If you want to break all the rules, then you aren't writing a novel - you're writing something else. Go ahead with my blessings, and good luck.

4. You must be able to break some rules

On the other hand, if you're looking for a step-by-step, how-to manual, abandon hope now. Your inspiration, your working methods, your characters, your settings, your dialogue - all these things are unique to you. No one can manufacture your voice for you.

Others can help; you can (and should) seek out, and try on, techniques that work for other writers (and writers luv to write about writing, so that's easy pickings). Just don't pretend that these "try-ons" can substitute for real comfort with writing - the sort of comfort that will give you the stamina needed for a novel.

In the end, no one can tell what, or how, to write. You have to figure that out for yourself. You even have to figure out how to figure it out for yourself.

That's the fun part.

Final "must" (drum roll, please) coming tomorrow....

Tuesday, January 18, 2011

There are a few musts......

Not many. But there are a few things you absolutely must do to write a bad novel.

1. You must write.

Obvious, no? But so easy to get wrong. The novel can't happen in your head. It happens on paper. Aside from the need to (eventually) show it to readers, or submit it to publishers, there's a good reason for this. I don't care what your IQ is, or how amazing your memory may be, you can't keep a whole novel in your head. No way.

Writers write. If you're not putting a pen to paper at predictable (and preferably daily) intervals, you're not a writer.

Its ok not to write much. Its ok if its bad.

Just write.

2. You must write stories.

Not outlines. Not character sketches. Not snatches of dialogue. Not scenes. Don't get me wrong, these things are all fine, if they're useful. They are the lumber with which stories have been built. They are not stories, though.

What's a story? A story is a narrative in which something or someone the reader is curious about is revealed.
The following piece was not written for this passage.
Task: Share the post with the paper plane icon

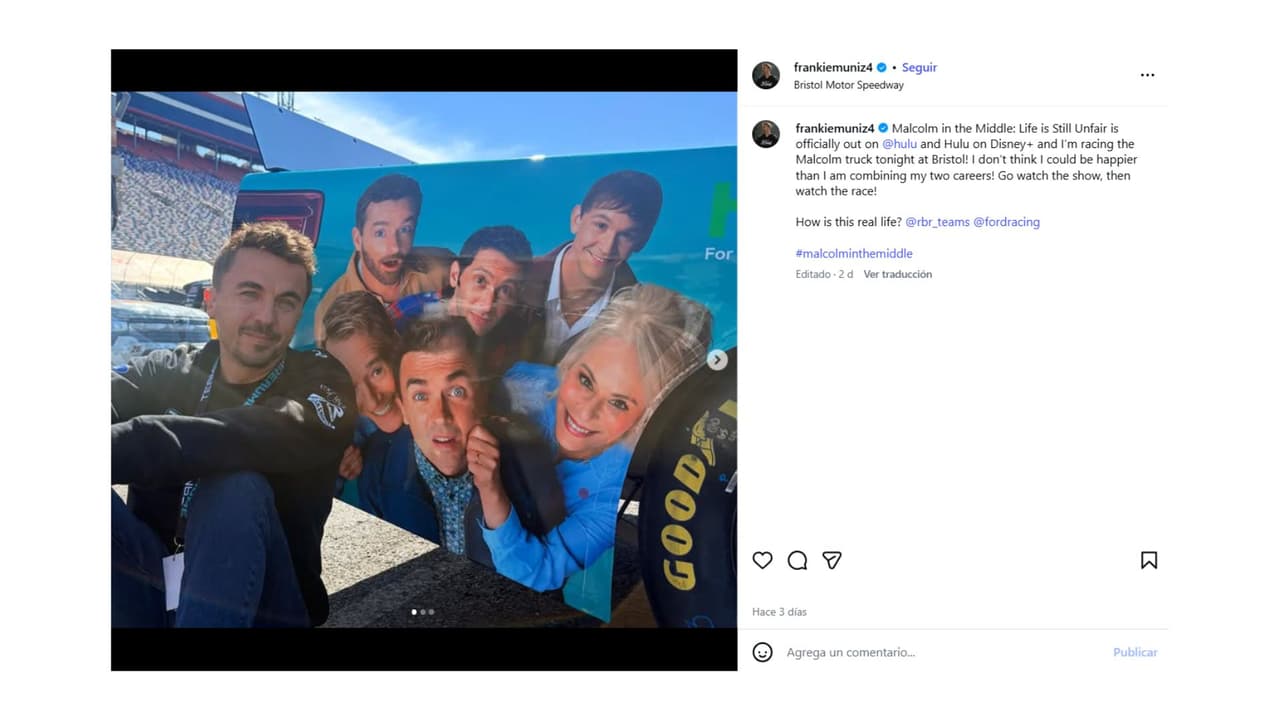Action: click(831, 560)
That's it. Whatever you have on paper, if you can't squeeze it into that model, its not a story.

This is long enough, already. More musts tomorrow......

Monday, January 17, 2011

Anything really worth doing is worth doing half-assed

I know, I know. You'd rather write a good novel. A nobel prize winner or a GG, a least. Me too.

I can't tell you how to do that.

I can tell you how to write a bad novel. There's no fame in it, or cash. Sure beats sudoku, though.

Think of all the things you do, but not so well. Your dinner last night - was it gourmet? Your ride to work - a ferrari? Does your job come with an oval office? Is your work-out preparing you for the Olympics? (If the answer to any of the last three is yes, please make my day by commenting).

I'm not even going to bother to ask about the quality of the sex you had last night, or whether it involved a partner.

Here's the point - adequacy is often compatible with fulfillment. A bad (but written) novel is way more satisfying than an unstarted one.

So stand-by. I'll be revealing all my literary secrets, and welcoming you to share yours.